What you are asked to do =
Reading the records beneath this task, work out how many lines contain the word "marker" and reply with only that number.

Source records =
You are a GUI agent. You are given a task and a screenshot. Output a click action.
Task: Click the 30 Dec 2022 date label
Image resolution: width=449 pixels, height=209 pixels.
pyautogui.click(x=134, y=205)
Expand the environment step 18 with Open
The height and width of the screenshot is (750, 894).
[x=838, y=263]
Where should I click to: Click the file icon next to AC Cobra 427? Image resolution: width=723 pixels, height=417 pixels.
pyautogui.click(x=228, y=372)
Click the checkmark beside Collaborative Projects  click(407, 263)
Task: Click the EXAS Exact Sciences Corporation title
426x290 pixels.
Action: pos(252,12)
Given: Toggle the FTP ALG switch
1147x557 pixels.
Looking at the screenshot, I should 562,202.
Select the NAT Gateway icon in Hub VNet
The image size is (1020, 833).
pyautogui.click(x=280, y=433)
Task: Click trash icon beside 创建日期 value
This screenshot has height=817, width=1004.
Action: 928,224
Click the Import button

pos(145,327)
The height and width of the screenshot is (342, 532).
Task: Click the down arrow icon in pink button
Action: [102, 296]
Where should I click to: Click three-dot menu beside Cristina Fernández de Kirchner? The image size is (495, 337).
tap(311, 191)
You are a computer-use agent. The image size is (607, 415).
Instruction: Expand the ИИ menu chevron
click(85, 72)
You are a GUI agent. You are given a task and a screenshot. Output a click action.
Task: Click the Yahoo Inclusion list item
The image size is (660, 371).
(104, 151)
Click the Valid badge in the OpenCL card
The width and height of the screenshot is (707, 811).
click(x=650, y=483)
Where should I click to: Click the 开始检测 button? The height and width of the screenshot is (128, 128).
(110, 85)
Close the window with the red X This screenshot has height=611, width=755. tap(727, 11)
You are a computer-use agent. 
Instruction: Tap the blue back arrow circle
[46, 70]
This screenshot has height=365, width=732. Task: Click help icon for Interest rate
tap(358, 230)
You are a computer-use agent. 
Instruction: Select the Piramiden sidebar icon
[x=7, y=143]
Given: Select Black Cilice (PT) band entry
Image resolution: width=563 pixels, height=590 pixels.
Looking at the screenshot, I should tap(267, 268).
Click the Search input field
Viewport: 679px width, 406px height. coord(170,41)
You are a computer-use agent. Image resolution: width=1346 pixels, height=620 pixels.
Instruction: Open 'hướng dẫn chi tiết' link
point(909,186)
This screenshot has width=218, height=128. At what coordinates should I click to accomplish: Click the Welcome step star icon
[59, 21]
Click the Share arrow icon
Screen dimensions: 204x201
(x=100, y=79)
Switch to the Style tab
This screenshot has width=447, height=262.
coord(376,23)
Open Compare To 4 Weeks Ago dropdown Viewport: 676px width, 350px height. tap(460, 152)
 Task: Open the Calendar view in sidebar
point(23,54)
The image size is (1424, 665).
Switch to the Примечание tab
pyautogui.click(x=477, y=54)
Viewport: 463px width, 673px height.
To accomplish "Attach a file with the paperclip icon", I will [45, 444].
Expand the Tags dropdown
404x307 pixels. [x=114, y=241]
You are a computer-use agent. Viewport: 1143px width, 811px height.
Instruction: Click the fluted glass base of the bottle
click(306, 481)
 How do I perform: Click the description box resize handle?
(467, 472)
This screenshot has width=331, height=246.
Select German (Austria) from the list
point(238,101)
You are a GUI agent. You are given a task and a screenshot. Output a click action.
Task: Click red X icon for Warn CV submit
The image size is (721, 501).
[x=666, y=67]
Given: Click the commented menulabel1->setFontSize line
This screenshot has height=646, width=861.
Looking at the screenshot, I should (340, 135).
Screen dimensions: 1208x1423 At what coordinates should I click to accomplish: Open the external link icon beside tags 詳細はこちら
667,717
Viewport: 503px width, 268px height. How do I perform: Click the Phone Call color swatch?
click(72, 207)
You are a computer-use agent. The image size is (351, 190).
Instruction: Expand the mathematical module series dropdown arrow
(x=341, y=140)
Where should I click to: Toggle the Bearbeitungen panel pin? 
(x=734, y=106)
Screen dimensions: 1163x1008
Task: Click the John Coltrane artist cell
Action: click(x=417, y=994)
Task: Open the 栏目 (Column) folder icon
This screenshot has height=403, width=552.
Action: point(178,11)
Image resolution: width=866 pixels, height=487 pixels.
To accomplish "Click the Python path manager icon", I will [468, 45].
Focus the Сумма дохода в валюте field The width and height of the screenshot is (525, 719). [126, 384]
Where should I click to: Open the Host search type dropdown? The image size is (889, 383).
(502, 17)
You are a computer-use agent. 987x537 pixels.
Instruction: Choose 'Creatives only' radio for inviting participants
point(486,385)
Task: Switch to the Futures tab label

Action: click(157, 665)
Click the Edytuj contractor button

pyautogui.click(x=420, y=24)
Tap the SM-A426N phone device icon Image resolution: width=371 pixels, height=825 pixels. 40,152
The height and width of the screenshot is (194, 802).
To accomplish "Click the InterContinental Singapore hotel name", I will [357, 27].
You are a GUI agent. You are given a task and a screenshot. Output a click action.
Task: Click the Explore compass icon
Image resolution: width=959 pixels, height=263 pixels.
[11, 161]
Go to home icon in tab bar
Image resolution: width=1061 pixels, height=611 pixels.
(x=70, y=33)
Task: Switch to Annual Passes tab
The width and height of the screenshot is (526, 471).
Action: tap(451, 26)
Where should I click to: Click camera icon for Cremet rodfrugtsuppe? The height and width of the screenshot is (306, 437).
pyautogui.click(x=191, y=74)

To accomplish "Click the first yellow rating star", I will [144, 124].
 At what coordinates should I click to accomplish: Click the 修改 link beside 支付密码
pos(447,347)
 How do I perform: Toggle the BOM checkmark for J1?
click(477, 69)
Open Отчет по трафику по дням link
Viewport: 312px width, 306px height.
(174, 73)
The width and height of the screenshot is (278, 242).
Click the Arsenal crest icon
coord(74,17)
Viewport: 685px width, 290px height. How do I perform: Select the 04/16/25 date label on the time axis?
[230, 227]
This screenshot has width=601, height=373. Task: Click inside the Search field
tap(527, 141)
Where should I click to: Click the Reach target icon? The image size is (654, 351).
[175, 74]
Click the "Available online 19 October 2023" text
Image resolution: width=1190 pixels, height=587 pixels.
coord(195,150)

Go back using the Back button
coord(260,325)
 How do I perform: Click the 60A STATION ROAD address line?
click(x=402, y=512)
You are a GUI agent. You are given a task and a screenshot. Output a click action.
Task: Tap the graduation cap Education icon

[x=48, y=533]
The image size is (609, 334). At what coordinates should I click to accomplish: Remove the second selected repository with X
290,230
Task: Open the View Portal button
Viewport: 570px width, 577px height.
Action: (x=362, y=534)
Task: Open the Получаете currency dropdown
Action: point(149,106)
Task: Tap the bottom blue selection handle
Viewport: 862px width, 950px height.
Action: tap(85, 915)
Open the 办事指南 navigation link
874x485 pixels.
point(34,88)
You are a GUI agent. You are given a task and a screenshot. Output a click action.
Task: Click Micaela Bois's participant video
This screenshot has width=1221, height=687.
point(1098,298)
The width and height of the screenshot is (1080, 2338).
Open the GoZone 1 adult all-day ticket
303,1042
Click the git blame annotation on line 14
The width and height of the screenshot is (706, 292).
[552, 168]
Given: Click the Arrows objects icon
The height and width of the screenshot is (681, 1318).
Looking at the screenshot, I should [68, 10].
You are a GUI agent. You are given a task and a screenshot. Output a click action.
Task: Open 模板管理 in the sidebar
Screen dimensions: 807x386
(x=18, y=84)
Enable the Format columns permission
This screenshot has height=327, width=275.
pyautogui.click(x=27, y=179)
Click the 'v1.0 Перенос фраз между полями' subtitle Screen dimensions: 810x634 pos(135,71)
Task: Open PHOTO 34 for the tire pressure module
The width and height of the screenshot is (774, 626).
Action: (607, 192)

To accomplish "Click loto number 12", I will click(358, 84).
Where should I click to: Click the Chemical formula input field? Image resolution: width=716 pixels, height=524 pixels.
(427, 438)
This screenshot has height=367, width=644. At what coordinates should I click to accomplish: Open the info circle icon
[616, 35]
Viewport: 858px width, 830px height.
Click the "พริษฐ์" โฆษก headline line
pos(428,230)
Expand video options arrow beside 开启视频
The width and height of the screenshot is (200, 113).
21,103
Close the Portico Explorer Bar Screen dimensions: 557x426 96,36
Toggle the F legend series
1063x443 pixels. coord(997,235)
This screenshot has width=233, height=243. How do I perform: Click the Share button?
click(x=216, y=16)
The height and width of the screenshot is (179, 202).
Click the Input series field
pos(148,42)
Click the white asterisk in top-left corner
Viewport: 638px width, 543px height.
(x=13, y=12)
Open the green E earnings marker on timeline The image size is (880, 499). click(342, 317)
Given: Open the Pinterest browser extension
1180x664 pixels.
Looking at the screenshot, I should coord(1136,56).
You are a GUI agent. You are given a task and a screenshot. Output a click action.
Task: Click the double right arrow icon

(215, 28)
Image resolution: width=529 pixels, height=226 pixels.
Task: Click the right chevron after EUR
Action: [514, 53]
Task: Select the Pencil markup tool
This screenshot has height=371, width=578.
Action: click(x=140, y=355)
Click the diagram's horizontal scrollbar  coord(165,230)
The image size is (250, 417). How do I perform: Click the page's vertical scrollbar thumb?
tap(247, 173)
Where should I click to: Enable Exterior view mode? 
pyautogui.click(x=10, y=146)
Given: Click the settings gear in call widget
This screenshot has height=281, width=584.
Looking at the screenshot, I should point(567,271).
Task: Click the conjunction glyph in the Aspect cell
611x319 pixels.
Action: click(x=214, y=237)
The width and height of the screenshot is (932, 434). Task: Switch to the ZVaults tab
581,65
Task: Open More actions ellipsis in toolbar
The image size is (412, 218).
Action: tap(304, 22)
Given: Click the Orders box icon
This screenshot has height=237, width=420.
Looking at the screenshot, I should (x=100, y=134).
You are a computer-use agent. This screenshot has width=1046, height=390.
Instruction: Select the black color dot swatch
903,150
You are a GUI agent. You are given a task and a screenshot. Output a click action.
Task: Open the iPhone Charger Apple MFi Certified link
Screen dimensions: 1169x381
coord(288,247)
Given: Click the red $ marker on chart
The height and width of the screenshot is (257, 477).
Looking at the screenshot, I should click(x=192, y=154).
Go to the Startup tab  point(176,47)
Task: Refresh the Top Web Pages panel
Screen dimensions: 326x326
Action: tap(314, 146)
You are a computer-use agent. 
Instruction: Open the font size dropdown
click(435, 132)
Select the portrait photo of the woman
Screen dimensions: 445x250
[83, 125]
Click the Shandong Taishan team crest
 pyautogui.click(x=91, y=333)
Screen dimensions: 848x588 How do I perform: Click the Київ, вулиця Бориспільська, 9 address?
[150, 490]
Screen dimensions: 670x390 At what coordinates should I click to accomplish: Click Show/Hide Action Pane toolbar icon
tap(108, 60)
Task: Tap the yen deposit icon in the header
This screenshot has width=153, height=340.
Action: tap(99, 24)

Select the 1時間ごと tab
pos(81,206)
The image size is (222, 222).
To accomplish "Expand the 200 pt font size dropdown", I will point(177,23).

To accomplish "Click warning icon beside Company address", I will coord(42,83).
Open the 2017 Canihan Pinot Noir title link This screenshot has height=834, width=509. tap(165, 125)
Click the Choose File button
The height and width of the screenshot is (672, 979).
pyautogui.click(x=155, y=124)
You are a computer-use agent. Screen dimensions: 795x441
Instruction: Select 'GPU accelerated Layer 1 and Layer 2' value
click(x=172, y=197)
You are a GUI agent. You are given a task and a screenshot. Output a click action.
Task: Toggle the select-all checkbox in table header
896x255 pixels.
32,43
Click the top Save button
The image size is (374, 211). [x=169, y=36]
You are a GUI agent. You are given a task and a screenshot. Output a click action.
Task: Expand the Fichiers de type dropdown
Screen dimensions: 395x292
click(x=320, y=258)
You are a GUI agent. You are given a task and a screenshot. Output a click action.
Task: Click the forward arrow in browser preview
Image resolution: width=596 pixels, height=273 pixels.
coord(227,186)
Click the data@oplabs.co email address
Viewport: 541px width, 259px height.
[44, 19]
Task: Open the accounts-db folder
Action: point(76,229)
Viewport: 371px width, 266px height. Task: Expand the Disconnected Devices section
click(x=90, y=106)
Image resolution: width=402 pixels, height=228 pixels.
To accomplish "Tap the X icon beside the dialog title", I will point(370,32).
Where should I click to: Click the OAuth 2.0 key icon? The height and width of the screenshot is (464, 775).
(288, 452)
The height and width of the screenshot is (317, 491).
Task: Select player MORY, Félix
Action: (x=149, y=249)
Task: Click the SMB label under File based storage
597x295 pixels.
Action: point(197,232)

Solution for this problem =
2